An additional analysis of errors showed that the LPs had a greater proportion of perseverative errors (0.24 ± 0.01 perseverative/total errors) compared with the High group (0.21 ± 0.02 perseverative/total errors, Mann–Whitney U = 42, p < 0.001, two-tailed; see Fig. 7A). An analysis of the latency to respond (action selection) showed that the median response latency was significantly faster in the Low (0.7 ± 0.3 s) compared with the HPs (1.3 ± 0.5 s, Mann–Whitney U = 48, p < 0.001, two-tailed; see Fig. 8A).
HP and LP differences in discriminative and reversal learning in the ASST
Overall performance differences between the HPs and LPs in the 30 ASST test sessions are shown in Figure 3A as a modified heat map of the average number of trials to reach criterion/session across all 8 sets (x axis) and across all 30 sessions (y axis). Each cell within the matrices represents the average number of TTC for those monkeys that were able to reach the criterion for a set. At the beginning of the ASST acquisition (Sessions 1-5), both groups required a similarly large number of TTC for the initial sets within a session (Set 1 to Set 3). After Session 6, the High performing group had lower average TTCs in each set and by Session 9 consistently reached the eighth set within a session.
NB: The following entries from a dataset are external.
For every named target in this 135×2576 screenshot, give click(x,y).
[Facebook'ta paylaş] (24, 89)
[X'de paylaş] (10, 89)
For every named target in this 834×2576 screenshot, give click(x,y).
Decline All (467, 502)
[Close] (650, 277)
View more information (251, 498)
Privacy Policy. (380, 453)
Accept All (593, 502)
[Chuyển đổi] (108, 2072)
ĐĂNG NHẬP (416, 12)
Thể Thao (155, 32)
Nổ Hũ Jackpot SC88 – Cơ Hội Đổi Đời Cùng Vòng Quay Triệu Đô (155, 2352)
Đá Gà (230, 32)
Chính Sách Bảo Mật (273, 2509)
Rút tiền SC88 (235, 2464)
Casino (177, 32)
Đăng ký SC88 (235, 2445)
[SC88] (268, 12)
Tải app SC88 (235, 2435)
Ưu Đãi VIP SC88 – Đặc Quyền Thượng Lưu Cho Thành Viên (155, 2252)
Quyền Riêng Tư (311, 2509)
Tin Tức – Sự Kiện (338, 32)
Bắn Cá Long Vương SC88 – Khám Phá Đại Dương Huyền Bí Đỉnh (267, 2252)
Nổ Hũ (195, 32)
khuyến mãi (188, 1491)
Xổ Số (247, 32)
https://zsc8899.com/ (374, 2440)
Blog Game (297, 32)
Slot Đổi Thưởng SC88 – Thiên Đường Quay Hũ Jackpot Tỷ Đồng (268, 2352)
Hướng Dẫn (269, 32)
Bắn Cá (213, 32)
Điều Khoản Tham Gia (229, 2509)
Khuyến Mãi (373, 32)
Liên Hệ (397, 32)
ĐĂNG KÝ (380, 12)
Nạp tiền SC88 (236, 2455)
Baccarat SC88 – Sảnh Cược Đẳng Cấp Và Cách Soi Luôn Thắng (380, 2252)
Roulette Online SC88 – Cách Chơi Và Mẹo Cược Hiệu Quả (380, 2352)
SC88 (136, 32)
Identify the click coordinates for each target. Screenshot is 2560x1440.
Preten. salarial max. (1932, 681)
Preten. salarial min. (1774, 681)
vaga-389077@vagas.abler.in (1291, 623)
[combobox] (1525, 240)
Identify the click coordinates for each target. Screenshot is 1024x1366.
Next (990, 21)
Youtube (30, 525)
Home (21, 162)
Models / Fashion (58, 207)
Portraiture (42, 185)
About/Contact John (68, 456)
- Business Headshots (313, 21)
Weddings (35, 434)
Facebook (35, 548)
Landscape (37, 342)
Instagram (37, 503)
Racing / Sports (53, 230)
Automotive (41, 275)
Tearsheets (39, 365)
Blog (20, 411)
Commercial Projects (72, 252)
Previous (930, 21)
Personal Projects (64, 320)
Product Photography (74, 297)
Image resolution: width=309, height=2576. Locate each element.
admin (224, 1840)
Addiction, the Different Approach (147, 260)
Group differences in improvement on the three measures in the PI. A, Average TTC plotted by session (y axis) and set (x axis) for high (left graph) and low (right graph) performers. Each cell within a matrix is the average trials for all individuals in each group that met the criterion for the corresponding set. Empty cells indicate no monkey within the group reached the criterion for that set during that session. B, Average (± SEM) percentage of sessions to reach criterion for SD and SD-R for High (blue) and Low (black) performers. **p < 0.01 (Sets); *p < 0.05 (Group); t test of groups. C, Percentage of SD set duration of the total session duration across 30 sessions for High (blue) and Low (black) performers. Dotted vertical line and asterisk (at Session 18) indicate consistent group differences for remaining sessions. D, E, Group average (± SEM) of the percentage of correct and erroneous responses during the SD (Set 1) in each of the 30 sessions for high (D) and low (E) performers. Dotted horizontal line in D and E indicates 50% of responses.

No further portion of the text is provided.